Новая форма конформизма предполагала, что на внешнем уровне ты будешь произносить все необходимые лозунги, выполнять все положенные ритуалы и сам станешь говорить именно то, чего требует система, если, скажем, делаешь карьеру по партийной, комсомольской или даже административной линии. Ты сам будешь разоблачать диссидента, горя праведным гневом и втайне думая, что «идиота», не желающего играть по правилам, а потому осложняющего всем вокруг жизнь, не жалко выгнать с работы или даже отправить в лагеря [Юрчак 2014: 212–233]. Но под этим «внешним уровнем» ты будешь совершенно другим. На условном «среднем уровне» твой праведный гнев совершенно исчезнет. Ты будешь искренне озабочен лишь собственной судьбой и тем, что с ней связано (судьбой семьи, близких друзей, а также того дела, которое считаешь по-настоящему важным). На этом уровне ты будешь предельно рационален, будешь максимизировать выгоды и минимизировать убытки во всех возможных смыслах. Твоя мотивация будет мало отличаться от мотивации человека, живущего вне тоталитарного общества (с поправкой на то, что требования тоталитарной системы нельзя упускать из виду). Наконец, на «внутреннем уровне» новая форма конформизма допускает существование убеждений, принципиально расходящихся с требованиями системы. Именно допускает, а не формирует, поскольку семидесятник вполне может обходиться без собственных убеждений. Но если он по каким-то причинам приходит к выводу о преимуществах капитализма и демократии, о жестокости и преступности советской системы, о необходимости хотя бы тайно продумывать план перемен, то где-то на малогабаритной кухне, в опустевшей после трудового дня институтской лаборатории или на прогулке с узким кругом друзей начинают формироваться мысли, принципиально отличающиеся от «положенных».
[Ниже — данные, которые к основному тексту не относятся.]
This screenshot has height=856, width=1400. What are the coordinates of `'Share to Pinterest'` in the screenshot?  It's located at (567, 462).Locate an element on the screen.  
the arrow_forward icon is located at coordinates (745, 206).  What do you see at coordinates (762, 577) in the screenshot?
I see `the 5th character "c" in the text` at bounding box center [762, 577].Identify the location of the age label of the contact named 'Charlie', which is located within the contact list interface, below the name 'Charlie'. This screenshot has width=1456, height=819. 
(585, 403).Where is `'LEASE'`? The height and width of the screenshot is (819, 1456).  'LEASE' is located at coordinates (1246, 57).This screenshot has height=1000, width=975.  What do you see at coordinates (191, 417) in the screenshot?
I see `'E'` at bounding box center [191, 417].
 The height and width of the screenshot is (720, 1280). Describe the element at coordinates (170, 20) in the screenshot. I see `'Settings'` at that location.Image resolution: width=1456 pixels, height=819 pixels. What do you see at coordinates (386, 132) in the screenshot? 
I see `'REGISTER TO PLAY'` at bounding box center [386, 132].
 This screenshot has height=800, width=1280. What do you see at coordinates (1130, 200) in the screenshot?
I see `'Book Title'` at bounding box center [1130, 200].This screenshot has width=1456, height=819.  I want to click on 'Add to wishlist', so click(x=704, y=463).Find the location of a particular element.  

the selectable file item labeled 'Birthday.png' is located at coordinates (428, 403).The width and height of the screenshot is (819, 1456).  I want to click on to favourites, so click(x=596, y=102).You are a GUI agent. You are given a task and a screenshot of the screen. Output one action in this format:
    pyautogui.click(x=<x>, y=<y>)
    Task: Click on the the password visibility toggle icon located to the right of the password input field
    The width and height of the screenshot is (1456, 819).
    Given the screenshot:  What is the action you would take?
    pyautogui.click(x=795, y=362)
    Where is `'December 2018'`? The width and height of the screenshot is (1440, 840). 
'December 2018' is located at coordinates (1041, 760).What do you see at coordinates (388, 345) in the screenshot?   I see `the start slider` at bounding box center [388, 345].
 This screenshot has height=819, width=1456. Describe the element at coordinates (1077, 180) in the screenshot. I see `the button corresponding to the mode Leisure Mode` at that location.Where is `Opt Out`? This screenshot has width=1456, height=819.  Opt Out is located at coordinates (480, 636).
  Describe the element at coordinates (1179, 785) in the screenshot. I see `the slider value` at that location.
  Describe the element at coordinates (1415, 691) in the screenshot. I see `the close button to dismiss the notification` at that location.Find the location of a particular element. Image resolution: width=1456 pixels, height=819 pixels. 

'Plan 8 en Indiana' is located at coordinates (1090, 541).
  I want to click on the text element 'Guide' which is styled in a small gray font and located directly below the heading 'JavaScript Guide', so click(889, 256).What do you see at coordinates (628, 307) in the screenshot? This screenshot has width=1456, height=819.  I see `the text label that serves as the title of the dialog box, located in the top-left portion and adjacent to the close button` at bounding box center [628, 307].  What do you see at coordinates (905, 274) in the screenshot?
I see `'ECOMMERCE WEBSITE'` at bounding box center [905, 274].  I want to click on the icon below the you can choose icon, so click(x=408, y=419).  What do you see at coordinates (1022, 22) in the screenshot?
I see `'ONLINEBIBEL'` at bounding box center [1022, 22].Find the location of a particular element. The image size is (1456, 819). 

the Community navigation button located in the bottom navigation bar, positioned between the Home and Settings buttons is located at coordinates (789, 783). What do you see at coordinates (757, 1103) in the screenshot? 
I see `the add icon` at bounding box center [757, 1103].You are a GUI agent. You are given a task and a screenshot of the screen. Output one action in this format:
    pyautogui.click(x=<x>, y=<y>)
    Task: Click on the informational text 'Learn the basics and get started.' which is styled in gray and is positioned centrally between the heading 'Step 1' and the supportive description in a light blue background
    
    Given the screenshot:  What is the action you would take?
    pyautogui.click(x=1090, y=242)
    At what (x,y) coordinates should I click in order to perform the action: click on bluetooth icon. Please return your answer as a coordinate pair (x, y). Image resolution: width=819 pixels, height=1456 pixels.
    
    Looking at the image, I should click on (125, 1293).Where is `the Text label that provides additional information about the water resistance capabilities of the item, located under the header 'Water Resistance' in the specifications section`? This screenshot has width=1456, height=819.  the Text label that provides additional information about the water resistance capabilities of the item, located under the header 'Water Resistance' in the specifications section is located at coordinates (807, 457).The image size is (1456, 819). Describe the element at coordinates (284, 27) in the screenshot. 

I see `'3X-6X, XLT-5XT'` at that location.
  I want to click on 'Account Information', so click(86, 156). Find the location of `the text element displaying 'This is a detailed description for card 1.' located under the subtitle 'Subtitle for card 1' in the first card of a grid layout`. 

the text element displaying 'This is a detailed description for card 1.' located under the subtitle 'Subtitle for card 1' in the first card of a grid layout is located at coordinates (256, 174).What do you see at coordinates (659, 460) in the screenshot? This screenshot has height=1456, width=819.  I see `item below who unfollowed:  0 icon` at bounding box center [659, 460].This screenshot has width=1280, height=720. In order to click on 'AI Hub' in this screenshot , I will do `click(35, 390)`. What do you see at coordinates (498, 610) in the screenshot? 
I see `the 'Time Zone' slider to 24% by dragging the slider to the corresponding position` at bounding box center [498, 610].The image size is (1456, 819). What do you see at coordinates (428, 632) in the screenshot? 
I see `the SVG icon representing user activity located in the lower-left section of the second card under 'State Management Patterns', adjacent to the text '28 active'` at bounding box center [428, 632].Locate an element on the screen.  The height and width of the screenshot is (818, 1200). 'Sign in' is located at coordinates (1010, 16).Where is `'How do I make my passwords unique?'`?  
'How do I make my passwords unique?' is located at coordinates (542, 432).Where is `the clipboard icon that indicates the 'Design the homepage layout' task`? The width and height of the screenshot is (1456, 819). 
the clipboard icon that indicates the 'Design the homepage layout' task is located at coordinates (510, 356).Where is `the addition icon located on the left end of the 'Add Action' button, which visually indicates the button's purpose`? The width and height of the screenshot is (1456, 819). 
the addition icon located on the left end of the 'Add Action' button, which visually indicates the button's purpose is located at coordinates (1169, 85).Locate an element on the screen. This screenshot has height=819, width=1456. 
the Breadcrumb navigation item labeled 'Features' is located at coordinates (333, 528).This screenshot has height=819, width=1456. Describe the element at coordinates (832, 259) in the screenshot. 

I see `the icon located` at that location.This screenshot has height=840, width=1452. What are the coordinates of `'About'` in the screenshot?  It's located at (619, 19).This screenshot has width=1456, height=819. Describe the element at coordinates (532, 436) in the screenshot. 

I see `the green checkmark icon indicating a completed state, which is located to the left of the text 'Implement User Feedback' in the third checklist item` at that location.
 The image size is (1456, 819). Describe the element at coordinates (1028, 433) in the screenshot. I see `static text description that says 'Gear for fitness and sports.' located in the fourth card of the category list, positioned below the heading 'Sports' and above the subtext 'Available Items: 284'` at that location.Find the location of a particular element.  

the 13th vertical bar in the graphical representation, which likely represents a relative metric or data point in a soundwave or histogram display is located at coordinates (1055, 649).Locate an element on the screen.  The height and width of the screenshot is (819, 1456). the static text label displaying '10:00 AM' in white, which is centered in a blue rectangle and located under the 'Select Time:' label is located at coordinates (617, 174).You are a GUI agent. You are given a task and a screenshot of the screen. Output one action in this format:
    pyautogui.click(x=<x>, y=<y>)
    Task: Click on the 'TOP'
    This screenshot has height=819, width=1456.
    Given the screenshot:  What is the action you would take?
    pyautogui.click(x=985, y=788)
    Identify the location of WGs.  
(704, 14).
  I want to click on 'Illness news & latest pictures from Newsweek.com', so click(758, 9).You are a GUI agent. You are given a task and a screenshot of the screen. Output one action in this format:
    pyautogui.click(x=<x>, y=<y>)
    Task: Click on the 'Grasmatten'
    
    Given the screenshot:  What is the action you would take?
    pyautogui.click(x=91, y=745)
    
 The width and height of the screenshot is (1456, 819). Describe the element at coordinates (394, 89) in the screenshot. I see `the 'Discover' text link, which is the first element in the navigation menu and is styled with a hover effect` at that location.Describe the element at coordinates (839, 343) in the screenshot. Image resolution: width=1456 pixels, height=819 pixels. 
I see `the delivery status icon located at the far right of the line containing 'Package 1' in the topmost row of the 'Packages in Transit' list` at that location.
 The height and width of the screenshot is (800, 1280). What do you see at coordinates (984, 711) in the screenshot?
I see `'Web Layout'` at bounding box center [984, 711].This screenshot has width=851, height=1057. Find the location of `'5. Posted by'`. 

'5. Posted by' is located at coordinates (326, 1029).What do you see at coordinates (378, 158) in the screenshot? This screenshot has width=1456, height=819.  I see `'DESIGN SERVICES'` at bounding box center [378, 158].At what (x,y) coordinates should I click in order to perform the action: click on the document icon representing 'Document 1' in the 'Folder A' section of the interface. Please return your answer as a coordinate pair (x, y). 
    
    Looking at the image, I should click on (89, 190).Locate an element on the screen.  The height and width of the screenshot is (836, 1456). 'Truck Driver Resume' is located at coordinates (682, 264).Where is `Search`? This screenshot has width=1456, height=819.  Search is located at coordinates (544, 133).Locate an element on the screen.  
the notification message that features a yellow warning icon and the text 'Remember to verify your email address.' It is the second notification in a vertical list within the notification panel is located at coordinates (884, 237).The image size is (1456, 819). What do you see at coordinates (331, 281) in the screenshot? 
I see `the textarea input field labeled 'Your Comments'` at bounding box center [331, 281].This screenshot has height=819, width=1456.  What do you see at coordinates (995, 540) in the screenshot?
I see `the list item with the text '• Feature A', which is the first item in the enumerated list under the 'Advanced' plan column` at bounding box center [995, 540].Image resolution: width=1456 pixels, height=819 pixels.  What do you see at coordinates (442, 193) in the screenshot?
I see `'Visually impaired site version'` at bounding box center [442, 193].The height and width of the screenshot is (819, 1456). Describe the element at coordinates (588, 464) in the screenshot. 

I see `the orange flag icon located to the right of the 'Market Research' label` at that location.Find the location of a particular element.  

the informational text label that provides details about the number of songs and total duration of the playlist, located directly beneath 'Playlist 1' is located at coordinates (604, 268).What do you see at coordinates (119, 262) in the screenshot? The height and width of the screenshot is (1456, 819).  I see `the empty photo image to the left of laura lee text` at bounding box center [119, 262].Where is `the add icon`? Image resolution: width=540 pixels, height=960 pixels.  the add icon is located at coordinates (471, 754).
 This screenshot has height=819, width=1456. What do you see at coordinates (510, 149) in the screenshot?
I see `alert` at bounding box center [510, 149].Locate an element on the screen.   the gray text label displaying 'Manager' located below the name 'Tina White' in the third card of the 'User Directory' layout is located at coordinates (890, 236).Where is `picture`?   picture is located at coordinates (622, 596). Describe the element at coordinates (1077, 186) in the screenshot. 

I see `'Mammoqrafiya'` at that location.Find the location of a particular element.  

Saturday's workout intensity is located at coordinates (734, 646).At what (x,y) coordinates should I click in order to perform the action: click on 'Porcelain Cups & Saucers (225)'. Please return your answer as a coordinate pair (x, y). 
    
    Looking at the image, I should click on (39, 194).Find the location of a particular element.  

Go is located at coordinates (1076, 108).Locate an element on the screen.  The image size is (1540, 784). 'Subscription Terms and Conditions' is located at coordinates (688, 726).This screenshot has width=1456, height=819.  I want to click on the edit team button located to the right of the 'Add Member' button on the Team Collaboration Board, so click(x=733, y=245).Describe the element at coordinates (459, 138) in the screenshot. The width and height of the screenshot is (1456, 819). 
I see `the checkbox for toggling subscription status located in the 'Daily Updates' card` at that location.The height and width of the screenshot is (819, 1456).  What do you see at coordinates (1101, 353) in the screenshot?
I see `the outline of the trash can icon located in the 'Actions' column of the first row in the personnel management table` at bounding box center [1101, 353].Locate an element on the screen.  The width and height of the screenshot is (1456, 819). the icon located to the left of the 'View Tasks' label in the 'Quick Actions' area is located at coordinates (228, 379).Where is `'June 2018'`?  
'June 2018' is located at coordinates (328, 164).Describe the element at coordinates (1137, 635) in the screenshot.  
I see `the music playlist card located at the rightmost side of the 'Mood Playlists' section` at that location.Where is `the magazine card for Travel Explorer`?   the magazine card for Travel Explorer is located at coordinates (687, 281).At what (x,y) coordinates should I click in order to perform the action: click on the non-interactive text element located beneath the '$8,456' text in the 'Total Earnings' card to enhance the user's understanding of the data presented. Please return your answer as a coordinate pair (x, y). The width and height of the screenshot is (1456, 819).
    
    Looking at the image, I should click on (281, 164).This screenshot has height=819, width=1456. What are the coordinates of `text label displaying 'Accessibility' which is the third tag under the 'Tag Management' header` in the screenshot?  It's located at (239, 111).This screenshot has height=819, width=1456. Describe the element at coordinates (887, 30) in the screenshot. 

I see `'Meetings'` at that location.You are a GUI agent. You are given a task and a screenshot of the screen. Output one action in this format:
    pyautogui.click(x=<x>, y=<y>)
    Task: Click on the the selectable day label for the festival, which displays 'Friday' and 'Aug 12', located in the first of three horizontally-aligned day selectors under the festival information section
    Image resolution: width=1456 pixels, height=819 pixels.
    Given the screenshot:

Конформизм семидесятников оказывается чрезвычайно вариативен. «Империя времен упадка», по выражению Булата Окуджавы, сохраняла видимость твердого порядка. В ней было все прекрасно, «судя по докладам». Но под внешней оболочкой можно было обнаружить все что угодно: начиная с сохраняющейся местами, но гораздо более редкой, чем раньше, искренней приверженности советской системе до полного безразличия и даже до тайного недоброжелательства по отношению к ней. В годы перестройки и особенно в эпоху реформ 1990‑х вся эта сложная картина стала проявляться на поверхности, но, если бы горбачевских преобразований не случилось, о реальном менталитете семидесятников наука узнавала бы лишь по отрывочным данным.